Transformers are deep learning architectures created to solve sequence-to-sequence tasks (such as language translation) and proposed in [1].

This architecture is extremely powerful and was applied in numerous applications such as BERT created to learn high-language representations, GPT-2/3 used for generative language modelling with a transformer that has only a decoder, AlphaFold2 applied to the protein folding task, DALLE-2 that produce impressive image generations using CLIP latents and diffusion.

The extension of this architecture to computer vision tasks is called Vision Transformer was introduced in [2]. The idea is to process an image by dividing it in image patches and flatten each patch into a vector. Therefore, the image is represented as a sequence of vectors.

Fig. 1  Vision Transformer architecture [2] with the Transformer encoder used in NLP inspired by [1]

The flatten patches are mapped by a trainable linear projection to D dimensions, and the output is named Embedded Patches. All layers of the transformer are of constant latent vector size D. After projecting, positional embeddings are added to Embedded Patches and they represent the input of the Transformer Encoder.

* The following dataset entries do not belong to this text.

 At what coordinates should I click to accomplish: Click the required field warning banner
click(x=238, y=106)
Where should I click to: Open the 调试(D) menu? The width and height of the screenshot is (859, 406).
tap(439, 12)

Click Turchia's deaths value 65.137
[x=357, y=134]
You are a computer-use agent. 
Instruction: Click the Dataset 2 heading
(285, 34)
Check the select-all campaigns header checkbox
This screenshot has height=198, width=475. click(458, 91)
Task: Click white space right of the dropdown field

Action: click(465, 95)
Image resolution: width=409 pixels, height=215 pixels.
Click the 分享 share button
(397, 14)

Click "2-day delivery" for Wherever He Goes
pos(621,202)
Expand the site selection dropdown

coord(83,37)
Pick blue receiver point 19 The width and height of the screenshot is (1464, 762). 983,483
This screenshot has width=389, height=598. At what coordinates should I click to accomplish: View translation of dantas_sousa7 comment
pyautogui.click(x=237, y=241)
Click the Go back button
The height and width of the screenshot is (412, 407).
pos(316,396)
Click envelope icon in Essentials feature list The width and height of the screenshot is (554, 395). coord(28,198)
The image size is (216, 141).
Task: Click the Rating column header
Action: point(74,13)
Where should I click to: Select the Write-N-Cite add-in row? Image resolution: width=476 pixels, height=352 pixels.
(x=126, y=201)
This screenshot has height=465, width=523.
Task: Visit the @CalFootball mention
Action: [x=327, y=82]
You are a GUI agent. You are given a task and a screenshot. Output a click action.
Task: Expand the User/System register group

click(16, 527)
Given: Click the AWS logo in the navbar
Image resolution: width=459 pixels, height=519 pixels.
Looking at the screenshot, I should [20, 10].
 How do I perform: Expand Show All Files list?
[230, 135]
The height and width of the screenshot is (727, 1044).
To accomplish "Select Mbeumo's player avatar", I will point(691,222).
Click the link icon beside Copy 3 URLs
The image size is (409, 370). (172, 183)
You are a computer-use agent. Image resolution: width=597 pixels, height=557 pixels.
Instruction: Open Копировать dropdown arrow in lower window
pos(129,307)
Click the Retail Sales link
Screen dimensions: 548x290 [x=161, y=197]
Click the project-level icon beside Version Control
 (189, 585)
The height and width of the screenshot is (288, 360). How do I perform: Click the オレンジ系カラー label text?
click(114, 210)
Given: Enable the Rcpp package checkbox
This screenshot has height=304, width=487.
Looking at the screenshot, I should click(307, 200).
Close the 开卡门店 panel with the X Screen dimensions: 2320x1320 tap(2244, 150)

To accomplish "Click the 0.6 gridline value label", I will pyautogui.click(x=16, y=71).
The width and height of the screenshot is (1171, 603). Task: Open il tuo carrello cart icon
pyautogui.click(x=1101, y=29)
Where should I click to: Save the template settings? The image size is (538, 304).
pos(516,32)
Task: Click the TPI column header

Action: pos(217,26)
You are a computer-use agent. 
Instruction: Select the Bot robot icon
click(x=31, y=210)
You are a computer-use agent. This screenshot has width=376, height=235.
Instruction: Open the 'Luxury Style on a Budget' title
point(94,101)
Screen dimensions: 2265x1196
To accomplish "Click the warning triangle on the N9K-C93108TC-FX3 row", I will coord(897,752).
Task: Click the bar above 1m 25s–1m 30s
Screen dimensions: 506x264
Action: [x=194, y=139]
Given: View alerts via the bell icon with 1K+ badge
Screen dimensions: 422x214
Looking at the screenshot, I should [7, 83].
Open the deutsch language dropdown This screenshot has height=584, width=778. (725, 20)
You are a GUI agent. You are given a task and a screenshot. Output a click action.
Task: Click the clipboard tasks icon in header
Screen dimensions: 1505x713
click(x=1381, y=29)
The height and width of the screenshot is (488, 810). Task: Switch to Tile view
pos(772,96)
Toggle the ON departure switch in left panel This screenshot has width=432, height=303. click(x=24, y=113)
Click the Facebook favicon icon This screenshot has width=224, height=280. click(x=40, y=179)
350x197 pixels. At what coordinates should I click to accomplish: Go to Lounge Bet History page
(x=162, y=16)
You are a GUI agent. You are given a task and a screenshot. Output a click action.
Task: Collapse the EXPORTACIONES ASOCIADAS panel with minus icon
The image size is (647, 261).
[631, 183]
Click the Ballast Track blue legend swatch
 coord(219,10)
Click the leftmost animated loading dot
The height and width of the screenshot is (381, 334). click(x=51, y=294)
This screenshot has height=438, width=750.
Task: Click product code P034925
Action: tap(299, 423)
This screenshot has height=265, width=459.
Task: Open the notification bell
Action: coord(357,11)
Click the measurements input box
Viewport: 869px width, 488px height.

This Encoder alternates layers of multiheaded self-attention and MLP. Self-attention mechanism is extremely efficient and allows Vision Transformer to transmit information globally, reaching the lowest layers. It works by computing inner products between all pairs of elements and computes attention scores for each of them. An example of the output of an attention token is illustrated in Fig. 2.

Fig. 2  Illustrative example of Attention output [2]

With multi-headed attention, the performance of attention layer is increased as there is focus on different positions, generating multiple representation subspaces in parallel and fusing their output into one. 

One popular approach that works well for image classification is to pre-train Vision Transformers on large datasets followed by fine-tunning on smaller dataset for a specific task, at a higher resolution than pretraining.


Author: Gabriela Ghimpeteanu, Coronis Computing.


[1] Vaswani, Ashish, et al. “Attention is all you need.” Advances in neural information processing systems 30 (2017).

[2] Dosovitskiy, Alexey, et al. “An image is worth 16x16 words: Transformers for image recognition at scale.” arXiv preprint arXiv:2010.11929 (2020).